# [Your assignment]
Write out each line of the entries exactly, starting at the first and finishing with the line that contains "Task: Click the Logout arrow icon".

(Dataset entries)
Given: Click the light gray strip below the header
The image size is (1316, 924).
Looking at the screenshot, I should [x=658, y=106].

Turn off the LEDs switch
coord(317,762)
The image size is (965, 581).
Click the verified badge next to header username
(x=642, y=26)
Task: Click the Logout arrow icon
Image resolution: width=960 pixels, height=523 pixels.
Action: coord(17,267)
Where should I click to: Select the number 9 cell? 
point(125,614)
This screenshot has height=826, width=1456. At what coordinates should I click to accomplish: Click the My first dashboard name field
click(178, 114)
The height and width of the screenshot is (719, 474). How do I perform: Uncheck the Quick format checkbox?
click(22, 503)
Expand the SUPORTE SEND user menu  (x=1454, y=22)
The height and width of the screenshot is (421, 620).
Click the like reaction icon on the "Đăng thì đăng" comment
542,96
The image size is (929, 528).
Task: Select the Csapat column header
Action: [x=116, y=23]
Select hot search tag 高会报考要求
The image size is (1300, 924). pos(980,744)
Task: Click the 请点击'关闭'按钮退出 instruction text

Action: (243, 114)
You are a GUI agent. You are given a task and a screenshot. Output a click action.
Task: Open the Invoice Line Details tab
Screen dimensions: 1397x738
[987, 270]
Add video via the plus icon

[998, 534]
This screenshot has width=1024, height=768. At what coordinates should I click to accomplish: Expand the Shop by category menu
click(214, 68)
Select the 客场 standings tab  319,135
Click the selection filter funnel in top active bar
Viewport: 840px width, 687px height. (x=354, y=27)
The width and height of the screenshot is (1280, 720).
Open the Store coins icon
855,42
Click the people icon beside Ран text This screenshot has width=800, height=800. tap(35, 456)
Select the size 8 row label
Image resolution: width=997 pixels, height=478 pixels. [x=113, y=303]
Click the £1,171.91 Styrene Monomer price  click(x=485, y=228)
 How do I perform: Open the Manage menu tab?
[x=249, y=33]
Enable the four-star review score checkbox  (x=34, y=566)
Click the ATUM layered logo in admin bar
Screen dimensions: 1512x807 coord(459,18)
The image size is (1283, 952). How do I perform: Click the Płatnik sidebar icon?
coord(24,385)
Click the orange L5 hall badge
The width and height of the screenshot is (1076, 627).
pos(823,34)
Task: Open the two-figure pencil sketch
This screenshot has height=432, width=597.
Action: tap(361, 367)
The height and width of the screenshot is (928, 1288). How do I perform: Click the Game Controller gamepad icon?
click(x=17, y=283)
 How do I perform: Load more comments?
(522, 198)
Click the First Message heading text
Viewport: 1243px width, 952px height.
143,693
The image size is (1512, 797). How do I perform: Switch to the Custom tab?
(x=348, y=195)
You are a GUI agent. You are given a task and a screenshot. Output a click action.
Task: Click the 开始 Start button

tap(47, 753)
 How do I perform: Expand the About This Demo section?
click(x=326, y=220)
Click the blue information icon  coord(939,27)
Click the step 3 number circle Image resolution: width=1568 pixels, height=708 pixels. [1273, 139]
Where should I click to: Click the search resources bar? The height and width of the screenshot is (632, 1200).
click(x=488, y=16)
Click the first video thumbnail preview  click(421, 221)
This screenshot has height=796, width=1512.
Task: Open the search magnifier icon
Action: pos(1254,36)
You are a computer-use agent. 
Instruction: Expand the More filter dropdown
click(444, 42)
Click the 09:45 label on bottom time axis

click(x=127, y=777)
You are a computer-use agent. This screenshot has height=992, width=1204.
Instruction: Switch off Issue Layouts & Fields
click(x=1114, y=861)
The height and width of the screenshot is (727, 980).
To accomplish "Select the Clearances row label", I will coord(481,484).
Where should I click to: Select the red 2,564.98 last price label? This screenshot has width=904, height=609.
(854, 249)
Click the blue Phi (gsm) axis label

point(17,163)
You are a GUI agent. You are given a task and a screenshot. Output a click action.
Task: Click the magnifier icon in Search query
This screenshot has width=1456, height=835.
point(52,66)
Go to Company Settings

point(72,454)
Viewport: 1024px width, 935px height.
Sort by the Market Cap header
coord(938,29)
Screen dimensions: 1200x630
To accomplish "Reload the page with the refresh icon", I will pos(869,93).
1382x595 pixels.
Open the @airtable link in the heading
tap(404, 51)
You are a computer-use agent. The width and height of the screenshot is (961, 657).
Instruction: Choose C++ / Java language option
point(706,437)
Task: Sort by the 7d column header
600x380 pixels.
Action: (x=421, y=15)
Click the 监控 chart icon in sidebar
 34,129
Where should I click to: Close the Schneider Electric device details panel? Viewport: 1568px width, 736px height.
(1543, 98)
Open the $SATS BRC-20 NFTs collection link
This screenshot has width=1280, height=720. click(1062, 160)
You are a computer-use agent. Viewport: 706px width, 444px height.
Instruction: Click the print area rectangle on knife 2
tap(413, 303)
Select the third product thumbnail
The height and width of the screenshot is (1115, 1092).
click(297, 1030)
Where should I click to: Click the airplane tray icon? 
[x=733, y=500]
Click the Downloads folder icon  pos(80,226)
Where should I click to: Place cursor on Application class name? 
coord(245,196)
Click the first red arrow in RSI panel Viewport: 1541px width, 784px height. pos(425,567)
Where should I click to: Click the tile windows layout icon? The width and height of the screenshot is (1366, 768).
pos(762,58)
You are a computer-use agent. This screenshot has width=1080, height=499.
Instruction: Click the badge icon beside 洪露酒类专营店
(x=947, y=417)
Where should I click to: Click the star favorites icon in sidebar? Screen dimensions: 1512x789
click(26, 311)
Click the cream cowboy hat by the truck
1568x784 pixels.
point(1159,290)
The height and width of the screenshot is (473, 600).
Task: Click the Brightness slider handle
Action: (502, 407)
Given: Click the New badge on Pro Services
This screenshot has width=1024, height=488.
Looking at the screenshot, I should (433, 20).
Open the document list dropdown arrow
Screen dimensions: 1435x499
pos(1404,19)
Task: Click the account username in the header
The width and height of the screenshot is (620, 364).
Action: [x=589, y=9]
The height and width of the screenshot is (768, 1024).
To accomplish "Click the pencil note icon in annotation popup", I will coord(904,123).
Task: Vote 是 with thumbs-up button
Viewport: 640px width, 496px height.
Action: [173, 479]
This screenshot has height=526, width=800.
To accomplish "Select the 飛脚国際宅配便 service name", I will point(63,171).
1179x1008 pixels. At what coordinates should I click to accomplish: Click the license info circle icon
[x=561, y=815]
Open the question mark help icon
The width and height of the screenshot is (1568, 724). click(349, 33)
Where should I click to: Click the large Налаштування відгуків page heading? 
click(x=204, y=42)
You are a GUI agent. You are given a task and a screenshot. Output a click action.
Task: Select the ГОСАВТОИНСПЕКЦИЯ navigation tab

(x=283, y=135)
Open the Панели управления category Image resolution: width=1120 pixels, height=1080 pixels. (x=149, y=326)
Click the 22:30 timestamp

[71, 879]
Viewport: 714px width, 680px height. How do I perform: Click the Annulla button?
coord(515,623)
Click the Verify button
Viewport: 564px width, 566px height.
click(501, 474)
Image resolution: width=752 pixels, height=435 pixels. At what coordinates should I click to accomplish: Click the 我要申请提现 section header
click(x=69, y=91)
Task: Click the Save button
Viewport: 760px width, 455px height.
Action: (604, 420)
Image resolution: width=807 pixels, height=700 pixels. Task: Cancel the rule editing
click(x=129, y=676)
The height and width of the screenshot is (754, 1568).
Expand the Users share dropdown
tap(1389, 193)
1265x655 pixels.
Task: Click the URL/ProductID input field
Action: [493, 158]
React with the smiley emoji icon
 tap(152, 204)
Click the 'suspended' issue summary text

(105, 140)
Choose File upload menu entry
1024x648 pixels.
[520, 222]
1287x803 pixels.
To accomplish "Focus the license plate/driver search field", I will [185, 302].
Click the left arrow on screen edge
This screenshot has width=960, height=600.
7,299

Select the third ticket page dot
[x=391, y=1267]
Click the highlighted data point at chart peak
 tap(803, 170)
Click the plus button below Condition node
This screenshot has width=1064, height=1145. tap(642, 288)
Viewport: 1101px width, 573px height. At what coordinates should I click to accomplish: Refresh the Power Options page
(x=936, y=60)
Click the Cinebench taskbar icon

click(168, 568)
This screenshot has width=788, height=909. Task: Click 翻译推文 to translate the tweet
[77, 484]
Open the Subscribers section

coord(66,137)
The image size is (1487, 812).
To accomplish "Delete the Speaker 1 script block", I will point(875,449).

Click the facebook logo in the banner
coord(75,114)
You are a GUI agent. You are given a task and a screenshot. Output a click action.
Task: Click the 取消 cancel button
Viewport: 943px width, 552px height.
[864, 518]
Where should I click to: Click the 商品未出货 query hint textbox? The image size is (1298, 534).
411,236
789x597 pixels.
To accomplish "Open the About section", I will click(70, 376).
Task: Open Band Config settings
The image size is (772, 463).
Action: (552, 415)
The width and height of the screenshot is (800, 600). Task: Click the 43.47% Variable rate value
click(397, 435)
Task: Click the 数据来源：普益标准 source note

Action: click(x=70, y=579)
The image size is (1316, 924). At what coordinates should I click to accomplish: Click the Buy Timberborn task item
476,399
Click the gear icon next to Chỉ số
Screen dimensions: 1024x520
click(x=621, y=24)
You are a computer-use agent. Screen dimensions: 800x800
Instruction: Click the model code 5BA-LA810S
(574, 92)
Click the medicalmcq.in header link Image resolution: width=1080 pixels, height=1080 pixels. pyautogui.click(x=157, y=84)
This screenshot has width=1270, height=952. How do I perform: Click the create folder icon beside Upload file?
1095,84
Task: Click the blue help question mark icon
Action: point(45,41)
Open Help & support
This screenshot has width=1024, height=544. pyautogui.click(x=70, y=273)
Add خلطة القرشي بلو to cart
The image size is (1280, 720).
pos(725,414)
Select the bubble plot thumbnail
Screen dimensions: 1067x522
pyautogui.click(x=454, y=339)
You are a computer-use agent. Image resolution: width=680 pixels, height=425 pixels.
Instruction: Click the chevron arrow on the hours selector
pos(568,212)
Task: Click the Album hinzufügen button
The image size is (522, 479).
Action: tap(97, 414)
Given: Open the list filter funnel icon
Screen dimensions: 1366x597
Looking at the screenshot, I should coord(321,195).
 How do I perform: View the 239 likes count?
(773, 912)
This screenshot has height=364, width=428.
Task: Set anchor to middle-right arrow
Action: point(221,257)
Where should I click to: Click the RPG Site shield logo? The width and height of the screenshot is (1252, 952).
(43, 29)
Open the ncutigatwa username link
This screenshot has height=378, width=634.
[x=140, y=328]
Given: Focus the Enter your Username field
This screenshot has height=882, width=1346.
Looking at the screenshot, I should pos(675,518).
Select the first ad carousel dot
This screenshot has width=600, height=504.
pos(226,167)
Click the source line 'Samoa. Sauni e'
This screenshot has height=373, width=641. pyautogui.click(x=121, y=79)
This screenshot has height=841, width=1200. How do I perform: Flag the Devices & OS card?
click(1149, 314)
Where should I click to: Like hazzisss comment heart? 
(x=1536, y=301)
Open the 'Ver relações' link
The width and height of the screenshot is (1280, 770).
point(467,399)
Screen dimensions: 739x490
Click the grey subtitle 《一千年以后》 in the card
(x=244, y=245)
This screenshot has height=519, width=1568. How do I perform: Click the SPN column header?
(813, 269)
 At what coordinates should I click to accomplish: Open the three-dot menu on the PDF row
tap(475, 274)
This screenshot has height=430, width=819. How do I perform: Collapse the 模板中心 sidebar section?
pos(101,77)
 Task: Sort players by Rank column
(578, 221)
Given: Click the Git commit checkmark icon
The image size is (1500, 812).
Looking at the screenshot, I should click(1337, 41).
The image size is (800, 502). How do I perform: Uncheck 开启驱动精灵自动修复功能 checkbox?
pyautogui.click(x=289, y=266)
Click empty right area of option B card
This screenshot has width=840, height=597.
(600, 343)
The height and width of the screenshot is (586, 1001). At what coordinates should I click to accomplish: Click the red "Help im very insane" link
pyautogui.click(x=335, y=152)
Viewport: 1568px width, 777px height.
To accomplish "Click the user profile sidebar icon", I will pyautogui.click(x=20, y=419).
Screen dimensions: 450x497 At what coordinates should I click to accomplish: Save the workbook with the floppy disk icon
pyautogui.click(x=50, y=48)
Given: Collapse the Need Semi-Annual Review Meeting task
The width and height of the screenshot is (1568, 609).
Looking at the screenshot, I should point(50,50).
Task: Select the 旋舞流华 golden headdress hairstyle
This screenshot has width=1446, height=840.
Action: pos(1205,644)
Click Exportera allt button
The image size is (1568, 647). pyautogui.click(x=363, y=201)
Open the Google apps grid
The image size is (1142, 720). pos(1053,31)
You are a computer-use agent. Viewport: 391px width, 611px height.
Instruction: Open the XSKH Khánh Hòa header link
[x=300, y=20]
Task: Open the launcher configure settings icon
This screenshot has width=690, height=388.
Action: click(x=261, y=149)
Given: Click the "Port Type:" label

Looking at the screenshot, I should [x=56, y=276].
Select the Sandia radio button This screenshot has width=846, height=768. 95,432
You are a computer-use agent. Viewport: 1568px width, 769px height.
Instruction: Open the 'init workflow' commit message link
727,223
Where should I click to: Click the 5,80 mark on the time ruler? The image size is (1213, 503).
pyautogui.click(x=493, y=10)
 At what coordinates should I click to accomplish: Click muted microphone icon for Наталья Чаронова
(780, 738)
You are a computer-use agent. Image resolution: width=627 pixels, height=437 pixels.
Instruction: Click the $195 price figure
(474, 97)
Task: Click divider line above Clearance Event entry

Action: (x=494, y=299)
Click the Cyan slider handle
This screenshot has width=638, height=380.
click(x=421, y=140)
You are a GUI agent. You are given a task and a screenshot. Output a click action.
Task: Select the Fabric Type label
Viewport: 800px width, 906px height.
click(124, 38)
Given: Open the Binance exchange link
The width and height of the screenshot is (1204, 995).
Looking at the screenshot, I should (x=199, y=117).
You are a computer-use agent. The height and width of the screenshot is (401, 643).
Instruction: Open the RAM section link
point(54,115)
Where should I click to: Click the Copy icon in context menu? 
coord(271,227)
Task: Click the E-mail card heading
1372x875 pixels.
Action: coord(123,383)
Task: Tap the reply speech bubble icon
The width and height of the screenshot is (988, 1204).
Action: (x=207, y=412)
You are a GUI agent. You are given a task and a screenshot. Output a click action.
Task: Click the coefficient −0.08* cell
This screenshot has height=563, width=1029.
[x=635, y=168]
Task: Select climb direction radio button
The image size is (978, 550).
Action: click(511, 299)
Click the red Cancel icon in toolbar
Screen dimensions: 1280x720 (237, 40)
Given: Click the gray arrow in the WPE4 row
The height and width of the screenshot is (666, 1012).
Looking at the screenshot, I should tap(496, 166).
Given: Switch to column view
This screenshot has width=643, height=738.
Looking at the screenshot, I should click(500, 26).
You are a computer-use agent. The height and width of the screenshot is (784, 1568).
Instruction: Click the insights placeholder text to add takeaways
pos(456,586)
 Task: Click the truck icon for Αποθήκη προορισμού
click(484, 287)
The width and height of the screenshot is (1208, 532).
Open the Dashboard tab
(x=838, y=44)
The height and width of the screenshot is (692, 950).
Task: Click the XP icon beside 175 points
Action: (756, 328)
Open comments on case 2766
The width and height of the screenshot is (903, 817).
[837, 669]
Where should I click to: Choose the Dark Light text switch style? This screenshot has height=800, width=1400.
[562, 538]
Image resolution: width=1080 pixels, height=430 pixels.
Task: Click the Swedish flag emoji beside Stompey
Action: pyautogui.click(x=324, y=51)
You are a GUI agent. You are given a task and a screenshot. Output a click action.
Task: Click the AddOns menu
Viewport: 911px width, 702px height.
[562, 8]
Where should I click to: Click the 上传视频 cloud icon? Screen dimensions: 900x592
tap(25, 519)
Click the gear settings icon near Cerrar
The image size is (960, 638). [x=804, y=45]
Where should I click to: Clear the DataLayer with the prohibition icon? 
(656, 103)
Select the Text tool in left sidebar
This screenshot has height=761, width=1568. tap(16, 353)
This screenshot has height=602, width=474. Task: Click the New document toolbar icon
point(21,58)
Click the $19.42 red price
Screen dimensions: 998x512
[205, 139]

# [Answer section]
Given: Click the light gray strip below the header
The image size is (1316, 924).
Looking at the screenshot, I should [x=658, y=106].

Turn off the LEDs switch
coord(317,762)
The image size is (965, 581).
Click the verified badge next to header username
(x=642, y=26)
Task: Click the Logout arrow icon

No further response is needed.